Mayor of Annapolis
- In office April 12, 1981 – June 7, 1981
- Preceded by: Gustav Akerland
- Succeeded by: Richard Lazer Hillman

Personal details
- Born: February 29, 1928
- Died: February 25, 2011 (aged 82)
- Party: Republican
- Spouse: Hannah Jane Scott (1954-2011)
- Children: John III, Ursula
- Parents: John T Chambers Sr. (father); Ruth Hicks (mother);

= John Thomas Chambers Jr. =

American politician (1928–2011)

John Thomas Chambers Jr. (February 29, 1928 – February 25, 2011) was an American politician from Maryland. Chambers served on the Annapolis, Maryland City Council for fourteen years. In 1981, the city council named Chambers mayor of Annapolis and he became the first and only African American to serve as mayor of Annapolis

==Life==
John Thomas Chambers Jr. was born on February 29, 1928, he was the son of Rev. John T. Chambers Jr. and Ruth Hicks (October 25, 1908 - September 13, 1996). He had two brothers, Philip (August 4, 1925 - February 24, 2008) and Carol, and one sister, Gertrude (February 28, 1930 - October 19, 2019). In 1930, John Chambers, Jr., was living in Camp Parole with his parents and siblings. They resided with a large extended family that included Chambers' grandfather, James Hicks, and several aunts, uncles, and cousins. At that time, John Chambers, Sr., was working as a barber, a trade that he practiced for fifty-one years and taught to his children. He graduated from Wiley H. Bates Senior High School in 1945, and then from the Hampton Institute in Virginia.

John married Hannah Jane Scott (October 13, 1932 - June 4, 2016) on February 12, 1954, they had 2 children together; John Chambers III and Ursula.
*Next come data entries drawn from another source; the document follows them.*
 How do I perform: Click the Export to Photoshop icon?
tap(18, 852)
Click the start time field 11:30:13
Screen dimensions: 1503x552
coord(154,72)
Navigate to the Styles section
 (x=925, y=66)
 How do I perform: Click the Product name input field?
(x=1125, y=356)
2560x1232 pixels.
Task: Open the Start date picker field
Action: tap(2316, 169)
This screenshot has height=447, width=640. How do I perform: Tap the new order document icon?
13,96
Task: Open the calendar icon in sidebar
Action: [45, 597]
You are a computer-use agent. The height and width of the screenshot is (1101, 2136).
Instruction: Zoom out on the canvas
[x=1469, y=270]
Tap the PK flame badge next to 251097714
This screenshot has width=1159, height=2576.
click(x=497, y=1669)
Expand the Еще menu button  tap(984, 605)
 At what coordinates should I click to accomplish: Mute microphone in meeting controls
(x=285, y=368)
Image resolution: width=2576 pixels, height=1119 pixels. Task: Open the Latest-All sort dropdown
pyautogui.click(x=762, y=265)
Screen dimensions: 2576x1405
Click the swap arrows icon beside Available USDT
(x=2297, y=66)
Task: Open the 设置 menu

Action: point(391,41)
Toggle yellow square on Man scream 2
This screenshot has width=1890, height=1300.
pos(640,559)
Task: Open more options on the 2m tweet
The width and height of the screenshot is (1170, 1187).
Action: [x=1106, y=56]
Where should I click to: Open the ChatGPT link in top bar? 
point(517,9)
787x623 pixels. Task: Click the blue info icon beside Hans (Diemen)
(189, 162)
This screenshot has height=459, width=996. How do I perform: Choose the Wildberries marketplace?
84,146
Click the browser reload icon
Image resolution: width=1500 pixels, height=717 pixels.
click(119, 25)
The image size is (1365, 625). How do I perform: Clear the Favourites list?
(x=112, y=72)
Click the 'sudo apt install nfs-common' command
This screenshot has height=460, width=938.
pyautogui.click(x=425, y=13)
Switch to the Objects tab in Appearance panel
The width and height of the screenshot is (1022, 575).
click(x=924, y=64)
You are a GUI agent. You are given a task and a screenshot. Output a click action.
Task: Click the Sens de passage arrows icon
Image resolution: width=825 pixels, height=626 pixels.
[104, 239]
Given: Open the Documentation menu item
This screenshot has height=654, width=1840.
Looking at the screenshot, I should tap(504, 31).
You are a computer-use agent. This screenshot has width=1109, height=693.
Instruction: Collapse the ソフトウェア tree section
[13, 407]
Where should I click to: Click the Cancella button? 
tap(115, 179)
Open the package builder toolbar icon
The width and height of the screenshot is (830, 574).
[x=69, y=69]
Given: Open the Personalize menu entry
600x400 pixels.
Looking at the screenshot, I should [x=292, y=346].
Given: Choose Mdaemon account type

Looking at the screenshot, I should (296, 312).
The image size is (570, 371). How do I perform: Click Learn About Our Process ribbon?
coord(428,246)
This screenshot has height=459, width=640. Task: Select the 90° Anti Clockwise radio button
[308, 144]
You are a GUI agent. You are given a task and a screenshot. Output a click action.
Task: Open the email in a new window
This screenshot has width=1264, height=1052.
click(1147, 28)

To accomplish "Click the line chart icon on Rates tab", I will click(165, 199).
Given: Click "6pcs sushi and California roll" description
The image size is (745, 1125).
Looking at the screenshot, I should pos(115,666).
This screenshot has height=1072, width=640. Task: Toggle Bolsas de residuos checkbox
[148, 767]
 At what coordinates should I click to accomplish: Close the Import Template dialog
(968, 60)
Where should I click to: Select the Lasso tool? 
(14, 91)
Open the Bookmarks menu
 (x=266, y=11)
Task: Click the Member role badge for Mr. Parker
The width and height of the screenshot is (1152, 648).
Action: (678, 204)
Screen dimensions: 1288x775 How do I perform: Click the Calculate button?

A year after their marriage, John and Hannah Chambers purchased a house on Hicks Avenue. The street was named after his grandfather.

In April 1981, the City Council appointed Alderman Chambers as acting mayor, following the death of Gustav J. Akerland. Akerland had served as acting mayor since March 9, following the resignation of Mayor John C. Apostol. Chambers's appointment made him the first African American mayor of Annapolis. However, he informed the Afro-American that he still planned to retire in June, rather than run for mayor in the election that month: "I hope to get the budget prepared for the incoming mayor. That's the main thing along with the other duties." On June 8, 1981, the City Council's records noted that "Mayor-Elect Richard L. Hillman presented outgoing Mayor Chambers with an engraved gavel as a token of appreciation for his years of service to the city."On November 13, 1981, the Anne Arundel County Branch of the NAACP awarded Chambers a special citizen award. His father had helped found the branch.

Following his retirement, Chambers continued to work at his family's barber shop. Chambers and his brothers, Phillip and Carol, owned the Chambers Brothers Barber Shop at 135 West Street, where John Chambers had worked evenings even during his career as alderman. The shop served as an anchor in the community, from its inception in 1944 until its closing in 1995. When the shop closed, the Capital reported that "John Chambers will retire to a home on Hicks Avenue across from where he was born and down the hill from his church, Mt. Olive A.M.E.... 'I intend to help other people and serve my community,' he said. 'That's what I'm accustomed to.' John died of a heart attack on February 25, 2011, 4 days shy of his 83rd birthday.